Excerpted data:
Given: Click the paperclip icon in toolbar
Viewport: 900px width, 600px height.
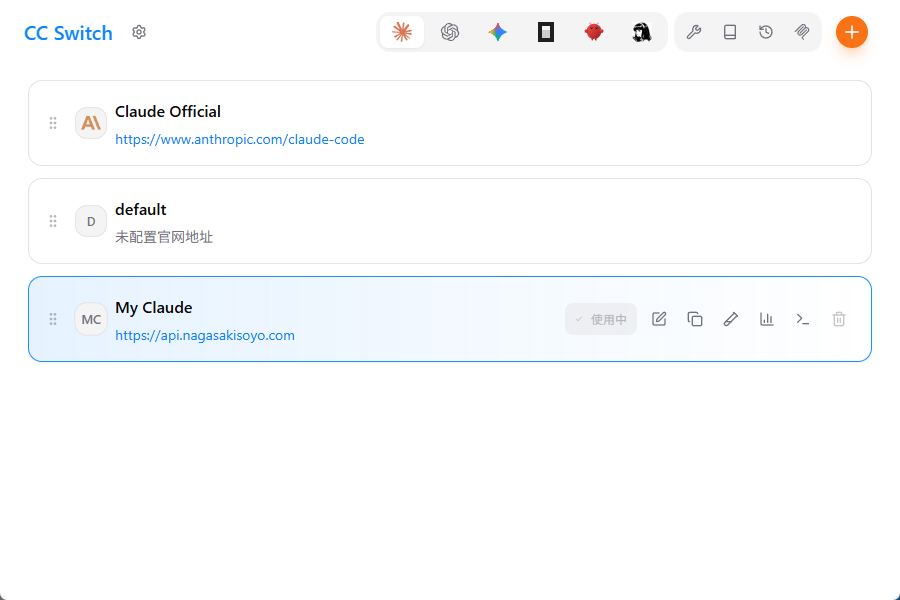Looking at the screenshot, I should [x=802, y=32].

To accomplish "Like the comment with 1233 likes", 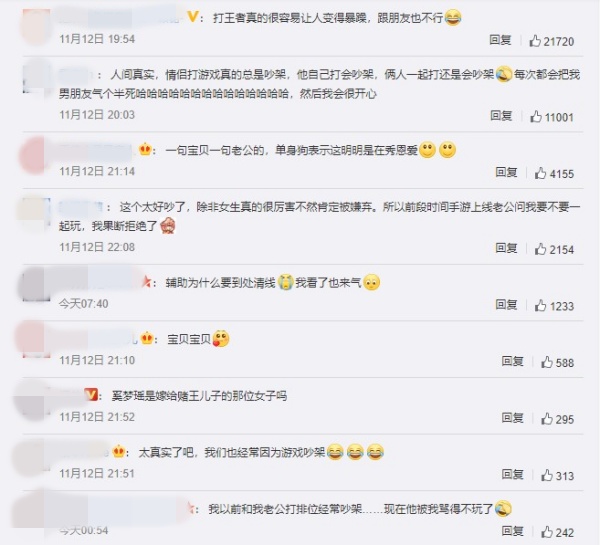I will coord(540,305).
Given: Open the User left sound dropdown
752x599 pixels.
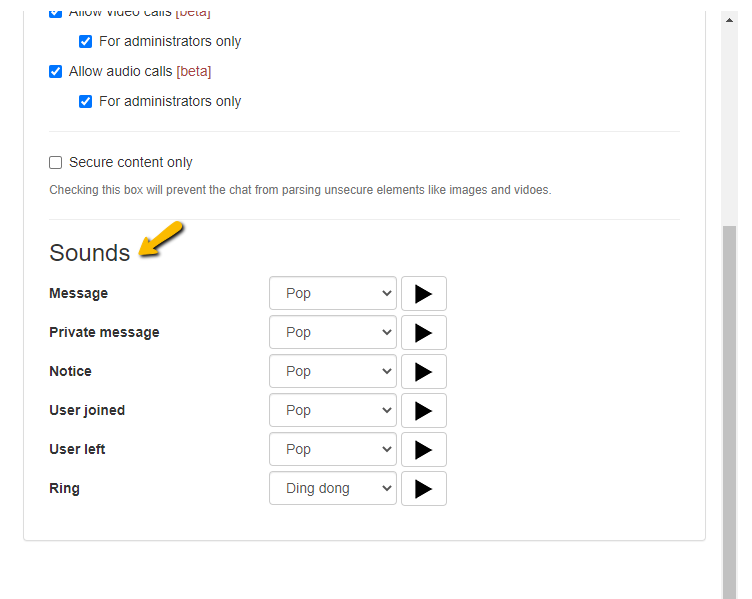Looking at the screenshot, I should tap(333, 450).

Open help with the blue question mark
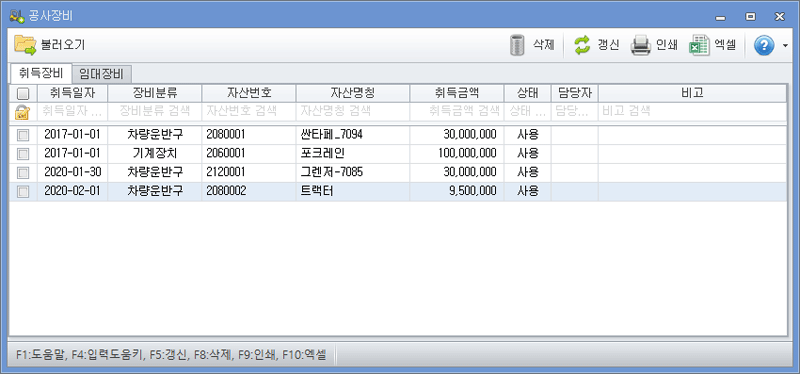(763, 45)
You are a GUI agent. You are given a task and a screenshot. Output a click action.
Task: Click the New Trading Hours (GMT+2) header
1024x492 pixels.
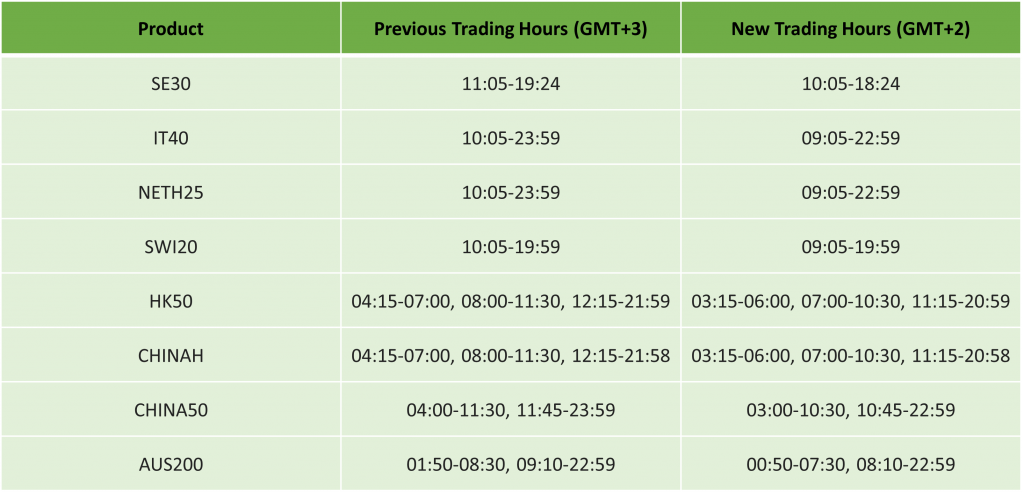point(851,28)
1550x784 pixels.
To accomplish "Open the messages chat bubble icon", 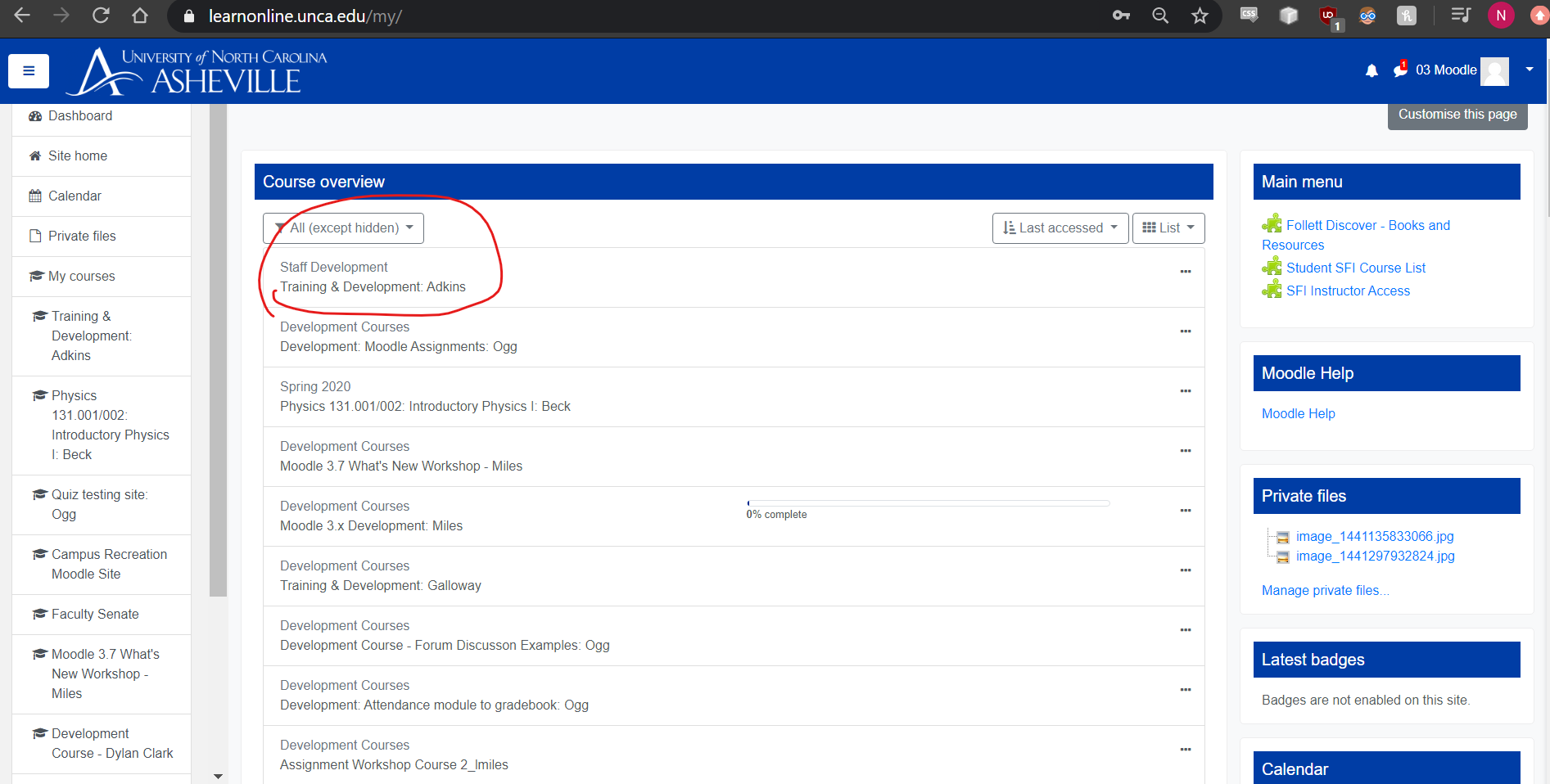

Task brief: Among the records above, locate the line containing "Given: Open the User left sound dropdown" and the line containing "1550x784 pixels.", then transcribe exactly the lines starting at the first and ending at the second, with no pictures.

Final answer:
Given: Open the User left sound dropdown
752x599 pixels.
Looking at the screenshot, I should tap(333, 450).

Open help with the blue question mark
(763, 45)
You are a GUI agent. You are given a task and a screenshot. Output a click action.
Task: Click the New Trading Hours (GMT+2) header
1024x492 pixels.
point(851,28)
1550x784 pixels.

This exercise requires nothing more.